Kulihat kau tak menolak dan kau pun juga tak mengiyakannya. Biarlah, kali ini kubiarkan kau berfikir. Kubiarkan kau berdiskusi dengan pikiran dan nuranimu sendiri tanpa perlu aku menerobos masuk untuk mengetahui proses yang sedang kau jalani. Berakhir sudah negoisasi perdamaian ini walau terkesan menggantung. Masih saja aku membiarkan nuraniku berharap padamu agar pintu untuk memasuki ruang itu terbuka lebar. Agar spasi yang telah hadir terhapus hingga tercipta jeda yang wajar.
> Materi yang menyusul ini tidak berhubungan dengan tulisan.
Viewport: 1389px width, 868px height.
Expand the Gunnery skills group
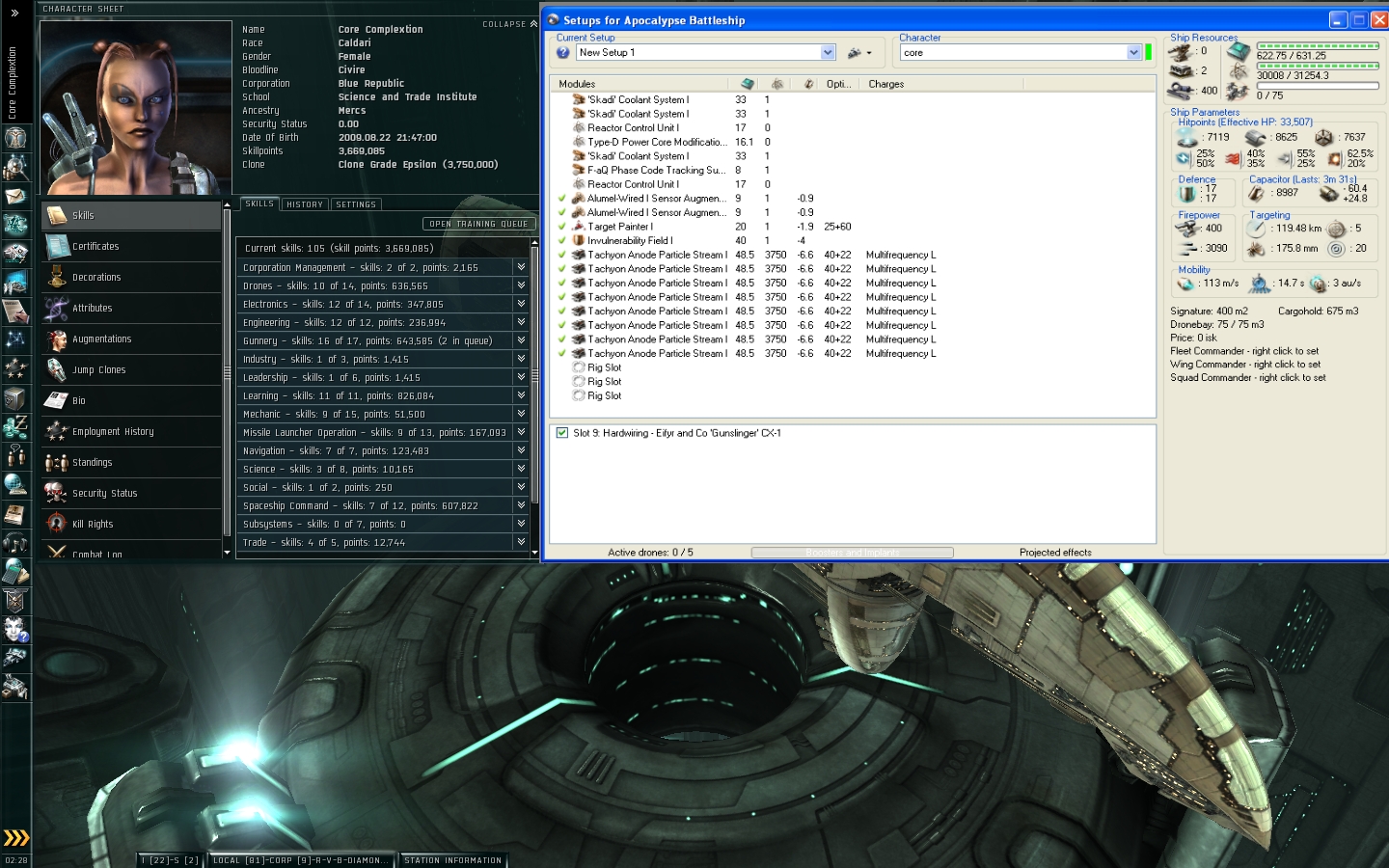pyautogui.click(x=521, y=340)

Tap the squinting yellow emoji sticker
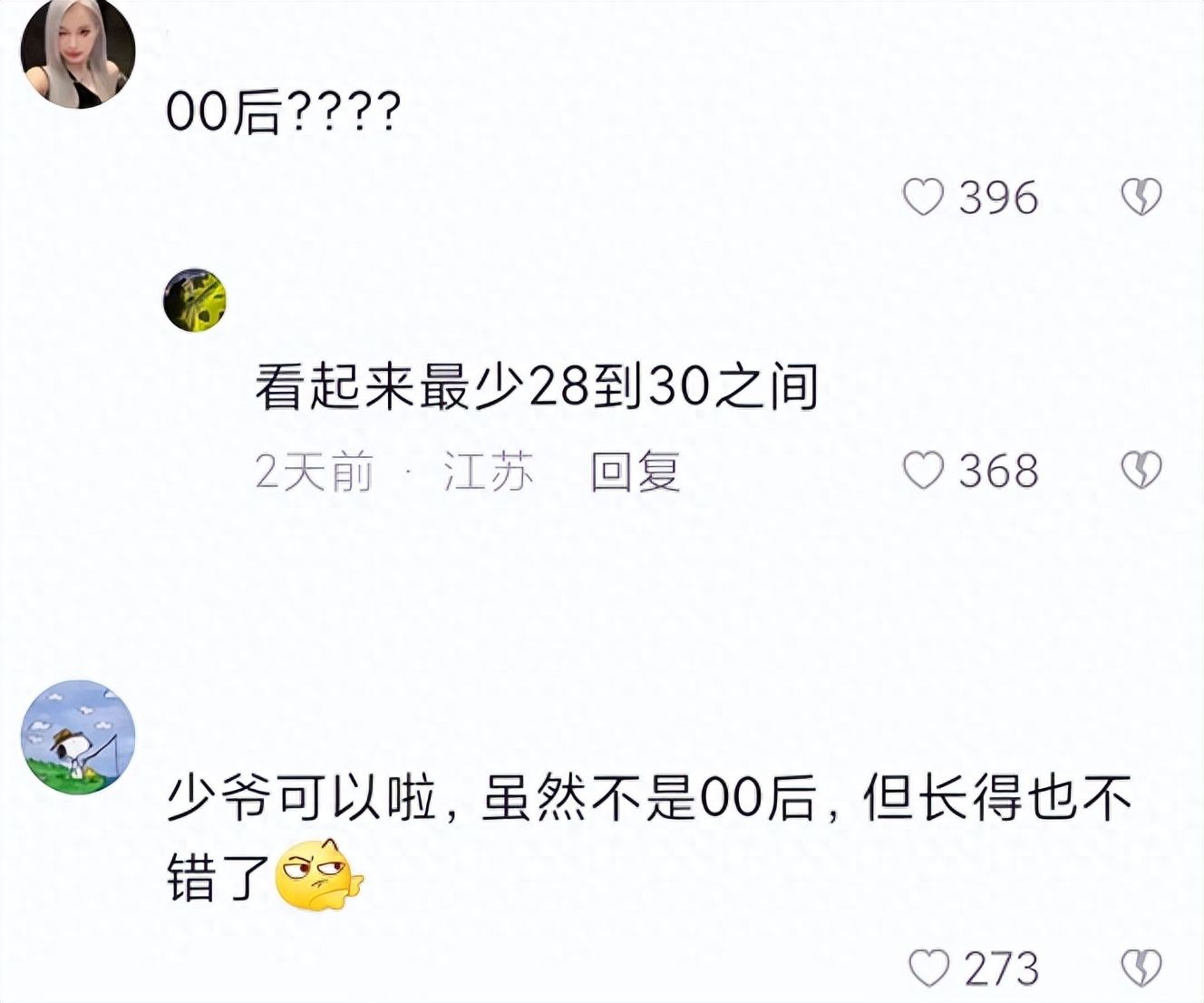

Bukalah dirimu karena membuka diri berbeda dengan menyerahkannya. Di ruang kecil itu ada teras untuk tamu. Tak lelah aku berharap agar aku bisa menjadi tamu dan duduk di teras itu sebagai sahabatmu. Salah satu sahabat dari sekian banyak sahabat yang kau miliki. Sulit sekali aku mengatakannya. Akhirnya terkatakn juga, “Entschuldigung.”


***

Lamunanku pun selesai bersama bulir-bulir peluh langit yang gugur karena lelah berarak. Teater singkat yang menjebakku pada m
asa lalu itu telah menutup layarnya tanda pementasan singkat itu telah usai. Andai aku tahu kemana peluh-peluh langit itu bermuara maka akan kutitipkan pesan singkat itu untukmu. Andai pesan itu sampai maka akan kau dapati aku berucap, “Entschuldigung. . . Entschuldigung. . . Entschuldigung. . . !!!”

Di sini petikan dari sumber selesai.